▸ **EXERCISE GOAL**:
Please write back every entry exactly, character for character.

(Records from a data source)
◆ ◆ ◆ ◆ ◆
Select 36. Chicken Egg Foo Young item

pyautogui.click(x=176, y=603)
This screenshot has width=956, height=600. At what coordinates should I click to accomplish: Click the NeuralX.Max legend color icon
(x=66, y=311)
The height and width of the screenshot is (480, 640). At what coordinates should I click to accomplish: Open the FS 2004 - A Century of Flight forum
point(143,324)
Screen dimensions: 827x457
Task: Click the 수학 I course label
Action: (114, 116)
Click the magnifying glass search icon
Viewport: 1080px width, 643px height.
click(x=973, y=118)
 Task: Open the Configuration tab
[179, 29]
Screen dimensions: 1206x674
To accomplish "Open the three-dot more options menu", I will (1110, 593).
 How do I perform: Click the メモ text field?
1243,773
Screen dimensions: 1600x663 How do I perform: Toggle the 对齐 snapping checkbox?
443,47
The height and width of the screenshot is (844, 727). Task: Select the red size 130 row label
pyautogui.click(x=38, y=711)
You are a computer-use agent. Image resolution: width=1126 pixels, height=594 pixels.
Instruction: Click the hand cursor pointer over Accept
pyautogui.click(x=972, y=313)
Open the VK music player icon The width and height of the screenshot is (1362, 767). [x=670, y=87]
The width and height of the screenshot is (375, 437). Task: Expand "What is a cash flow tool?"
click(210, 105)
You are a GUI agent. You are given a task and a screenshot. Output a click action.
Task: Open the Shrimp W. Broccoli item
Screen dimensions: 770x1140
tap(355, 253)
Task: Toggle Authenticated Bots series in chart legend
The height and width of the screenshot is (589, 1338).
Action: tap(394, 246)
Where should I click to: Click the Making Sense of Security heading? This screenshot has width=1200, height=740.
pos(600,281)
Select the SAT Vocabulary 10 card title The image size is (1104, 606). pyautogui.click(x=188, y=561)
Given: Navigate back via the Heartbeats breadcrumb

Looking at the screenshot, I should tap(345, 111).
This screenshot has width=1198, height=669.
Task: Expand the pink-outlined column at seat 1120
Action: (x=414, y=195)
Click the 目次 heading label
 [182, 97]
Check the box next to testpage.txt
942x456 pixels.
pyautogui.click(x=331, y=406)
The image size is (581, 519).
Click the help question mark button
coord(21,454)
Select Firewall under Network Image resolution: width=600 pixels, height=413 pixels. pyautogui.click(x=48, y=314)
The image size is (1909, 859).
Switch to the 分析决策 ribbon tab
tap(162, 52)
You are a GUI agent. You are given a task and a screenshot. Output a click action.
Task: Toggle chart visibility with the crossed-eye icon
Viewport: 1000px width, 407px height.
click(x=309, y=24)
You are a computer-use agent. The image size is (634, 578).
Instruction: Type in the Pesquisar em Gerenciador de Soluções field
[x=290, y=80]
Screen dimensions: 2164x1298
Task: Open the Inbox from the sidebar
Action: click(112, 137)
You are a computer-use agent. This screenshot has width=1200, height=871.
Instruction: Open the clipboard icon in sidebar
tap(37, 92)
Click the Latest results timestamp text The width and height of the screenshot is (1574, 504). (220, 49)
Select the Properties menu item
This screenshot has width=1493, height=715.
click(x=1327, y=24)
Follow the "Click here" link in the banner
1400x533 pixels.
◆ ◆ ◆ ◆ ◆
▸ **WRITTEN SOLUTION**:
Select 36. Chicken Egg Foo Young item

pyautogui.click(x=176, y=603)
This screenshot has width=956, height=600. At what coordinates should I click to accomplish: Click the NeuralX.Max legend color icon
(x=66, y=311)
The height and width of the screenshot is (480, 640). At what coordinates should I click to accomplish: Open the FS 2004 - A Century of Flight forum
point(143,324)
Screen dimensions: 827x457
Task: Click the 수학 I course label
Action: (114, 116)
Click the magnifying glass search icon
Viewport: 1080px width, 643px height.
click(x=973, y=118)
 Task: Open the Configuration tab
[179, 29]
Screen dimensions: 1206x674
To accomplish "Open the three-dot more options menu", I will (1110, 593).
 How do I perform: Click the メモ text field?
1243,773
Screen dimensions: 1600x663 How do I perform: Toggle the 对齐 snapping checkbox?
443,47
The height and width of the screenshot is (844, 727). Task: Select the red size 130 row label
pyautogui.click(x=38, y=711)
You are a computer-use agent. Image resolution: width=1126 pixels, height=594 pixels.
Instruction: Click the hand cursor pointer over Accept
pyautogui.click(x=972, y=313)
Open the VK music player icon The width and height of the screenshot is (1362, 767). [x=670, y=87]
The width and height of the screenshot is (375, 437). Task: Expand "What is a cash flow tool?"
click(210, 105)
You are a GUI agent. You are given a task and a screenshot. Output a click action.
Task: Open the Shrimp W. Broccoli item
Screen dimensions: 770x1140
tap(355, 253)
Task: Toggle Authenticated Bots series in chart legend
The height and width of the screenshot is (589, 1338).
Action: tap(394, 246)
Where should I click to: Click the Making Sense of Security heading? This screenshot has width=1200, height=740.
pos(600,281)
Select the SAT Vocabulary 10 card title The image size is (1104, 606). pyautogui.click(x=188, y=561)
Given: Navigate back via the Heartbeats breadcrumb

Looking at the screenshot, I should tap(345, 111).
This screenshot has width=1198, height=669.
Task: Expand the pink-outlined column at seat 1120
Action: (x=414, y=195)
Click the 目次 heading label
 [182, 97]
Check the box next to testpage.txt
942x456 pixels.
pyautogui.click(x=331, y=406)
The image size is (581, 519).
Click the help question mark button
coord(21,454)
Select Firewall under Network Image resolution: width=600 pixels, height=413 pixels. pyautogui.click(x=48, y=314)
The image size is (1909, 859).
Switch to the 分析决策 ribbon tab
tap(162, 52)
You are a GUI agent. You are given a task and a screenshot. Output a click action.
Task: Toggle chart visibility with the crossed-eye icon
Viewport: 1000px width, 407px height.
click(x=309, y=24)
You are a computer-use agent. The image size is (634, 578).
Instruction: Type in the Pesquisar em Gerenciador de Soluções field
[x=290, y=80]
Screen dimensions: 2164x1298
Task: Open the Inbox from the sidebar
Action: click(112, 137)
You are a computer-use agent. This screenshot has width=1200, height=871.
Instruction: Open the clipboard icon in sidebar
tap(37, 92)
Click the Latest results timestamp text The width and height of the screenshot is (1574, 504). (220, 49)
Select the Properties menu item
This screenshot has width=1493, height=715.
click(x=1327, y=24)
Follow the "Click here" link in the banner
1400x533 pixels.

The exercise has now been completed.